Forgot password and revealing whether account exists

Question

So when you hit that forgot password link and enter your email address, it seems that sites (and other programmers I've spoken to) are one of either two mindsets;

• Notify the user whether or not the email address matched with one in the database and based on this advise whether a reset password email was set or;
• Immediately respond with a "Email sent" or "If this user exists, we have sent you a password reset email" regardless of whether or a match occurred resulting in an email sent. This is done (apparently) for security reasons.

I've implemented the latter myself and generally found it raised annoyance with users due to;

1. If a user mistypes their email address, they are told an email is sent, but they will never receive one.
2. If they've typed in a different email address than the one they registered with, again they won't be getting an email.
3. A combination of the above can result in multiple attempts but no receipt of a password reset email, resulting in giving up.

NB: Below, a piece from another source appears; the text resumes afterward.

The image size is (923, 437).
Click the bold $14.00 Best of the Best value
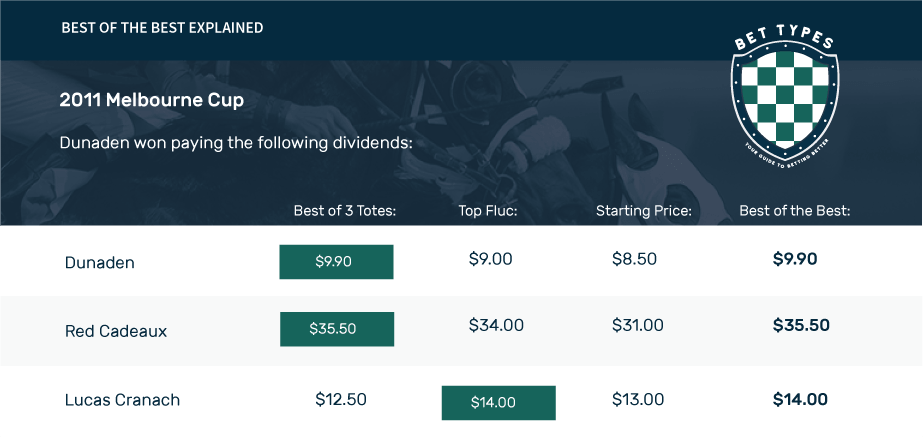coord(801,399)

Finally, upon investigation of popular websites that use the second scenario, I've found that attempting to register an account with these sites where the entered email address matches an existing account, a "this email address is already in use, or unavailable" type message is displayed anyway.

As such, what are the benefits not revealing whether a password reset email has matched an account, and, how are these beneficial when registration requires email matches to be revealed?

Answer 1

There is sometimes a trade-off between security and usability.

If it's important to you or your users that other people don't know they're using the site, then your second choice is the best one.

You can always send an email to an address that doesn't exist in your system, like "Someone requested a password reset for this address, but it's not in our system". That handles your second complaint.

Add a link to re-do the password reset on the confirmation page. Hopefully, they'll type in the email correctly the next time.

So, decide whether avoiding user enumeration is more important than the occasional mis-typed email address.

What are the benefits not revealing whether a password reset email has matched an account

You don't give or confirm a list of users' email addresses to an attacker and don't let other people know that a given user is using your site. If it's a site about kittens, who cares? If it's a bank or extra-marital affair site, then this is important.

How are these beneficial when registration requires email matches to be revealed?

Who says registration requires this? Do the same thing for registration. Request email address, send "step 2" link, or "someone requested a registration on our site but this address is already registered" emails.

Answer 2

The answers so far are good but it's important to note that from a profiling point of view- I don't care if I don't get in to their account but the knowledge they're using a service is enough to social engineer a situation/monitor their social feeds for potential passwords (pets, kids, cars etc).

That being said, during user signup it would be a bad UX move (or at least a minefield) to explain to the user the email address may or may not already be in use. You could come up with some funky logic that lets them recreate an account and emails them saying "hey, looks like you already have an account" but that's clunky and frankly a waste of time for the user. Same goes with a login page- "invalid user/pass" for either with account or without an account is a good habit... but when the registration page gives that information freely AND you run the risk of users being annoyed if they think they've signed up but haven't.

Personally, I try and go for OpenID as much as possible for web based services to prevent this scenario from even occurring. We all have a Google/Facebook/Twitter account these days...

Answer 3

So I guess as a primer we need to consider what an attacker can actually do if you confirm / deny existence of an email on your system in some easily accessible way. This is a possible scenario:

• An attacker has gained access to a database of compromised email addresses + passwords. (i.e. they can log into any of these user's emails)
• They want to gain access to some of your user's accounts on your service.
• Your service will confirm or deny whether an account exists with an email address.

In this case they can simple try all of the emails that they have in their database against your password reset function, gather up the returned results and if you confirmed that any of them exist, log into those emails and follow the password reset link.

If it's easy enough to follow the sign up process, then you're correct in assuming that the password reset being opaque gives no added security. They can simple perform the aforementioned attack on the sign up page instead of the password reset page.

Some ways I can think of to mitigate this are:

• Force users either to sign up with a username or assign them a username when they register, and get them to use that from then on rather than their email address.
• Don't allow them to log in until they've clicked the email confirmation. That way, if someone tries to sign up with an email that's already been registered, simply say "we've sent a confirmation email to your email address, click it to log in"
• Attempt to implement some kind of anti brute force methods on pages that can confirm / deny existence of an email address, such as a CAPTCHA.

However as previously stated, both of these relatively significantly impact usability. As always, security is always a trade off between practicality and paranoia.